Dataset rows
__________________________________________________
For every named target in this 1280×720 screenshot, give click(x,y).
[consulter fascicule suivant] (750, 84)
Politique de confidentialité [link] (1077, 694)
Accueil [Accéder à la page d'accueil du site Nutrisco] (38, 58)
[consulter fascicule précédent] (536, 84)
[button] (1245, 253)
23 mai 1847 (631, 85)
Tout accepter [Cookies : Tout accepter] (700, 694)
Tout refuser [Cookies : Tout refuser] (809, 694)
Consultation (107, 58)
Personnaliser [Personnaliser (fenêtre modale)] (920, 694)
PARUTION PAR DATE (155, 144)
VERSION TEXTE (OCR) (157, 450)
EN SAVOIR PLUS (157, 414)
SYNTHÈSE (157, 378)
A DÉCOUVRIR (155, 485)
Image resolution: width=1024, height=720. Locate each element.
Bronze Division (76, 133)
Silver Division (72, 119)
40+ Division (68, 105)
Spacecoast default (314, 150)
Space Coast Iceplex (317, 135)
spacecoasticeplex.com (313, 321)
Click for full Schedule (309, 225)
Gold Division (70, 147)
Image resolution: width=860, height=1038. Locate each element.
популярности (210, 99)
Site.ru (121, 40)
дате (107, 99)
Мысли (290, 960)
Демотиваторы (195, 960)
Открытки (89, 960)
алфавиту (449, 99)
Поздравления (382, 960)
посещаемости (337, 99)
__________________________________________________
## Exercise prompt
Reproduce every item above, substituting "Conference" for each occurrence of "Division" and leaving everything else unchanged.

## Solution to this exercise
For every named target in this 1280×720 screenshot, give click(x,y).
[consulter fascicule suivant] (750, 84)
Politique de confidentialité [link] (1077, 694)
Accueil [Accéder à la page d'accueil du site Nutrisco] (38, 58)
[consulter fascicule précédent] (536, 84)
[button] (1245, 253)
23 mai 1847 (631, 85)
Tout accepter [Cookies : Tout accepter] (700, 694)
Tout refuser [Cookies : Tout refuser] (809, 694)
Consultation (107, 58)
Personnaliser [Personnaliser (fenêtre modale)] (920, 694)
PARUTION PAR DATE (155, 144)
VERSION TEXTE (OCR) (157, 450)
EN SAVOIR PLUS (157, 414)
SYNTHÈSE (157, 378)
A DÉCOUVRIR (155, 485)
Image resolution: width=1024, height=720. Locate each element.
Bronze Conference (76, 133)
Silver Conference (72, 119)
40+ Conference (68, 105)
Spacecoast default (314, 150)
Space Coast Iceplex (317, 135)
spacecoasticeplex.com (313, 321)
Click for full Schedule (309, 225)
Gold Conference (70, 147)
Image resolution: width=860, height=1038. Locate each element.
популярности (210, 99)
Site.ru (121, 40)
дате (107, 99)
Мысли (290, 960)
Демотиваторы (195, 960)
Открытки (89, 960)
алфавиту (449, 99)
Поздравления (382, 960)
посещаемости (337, 99)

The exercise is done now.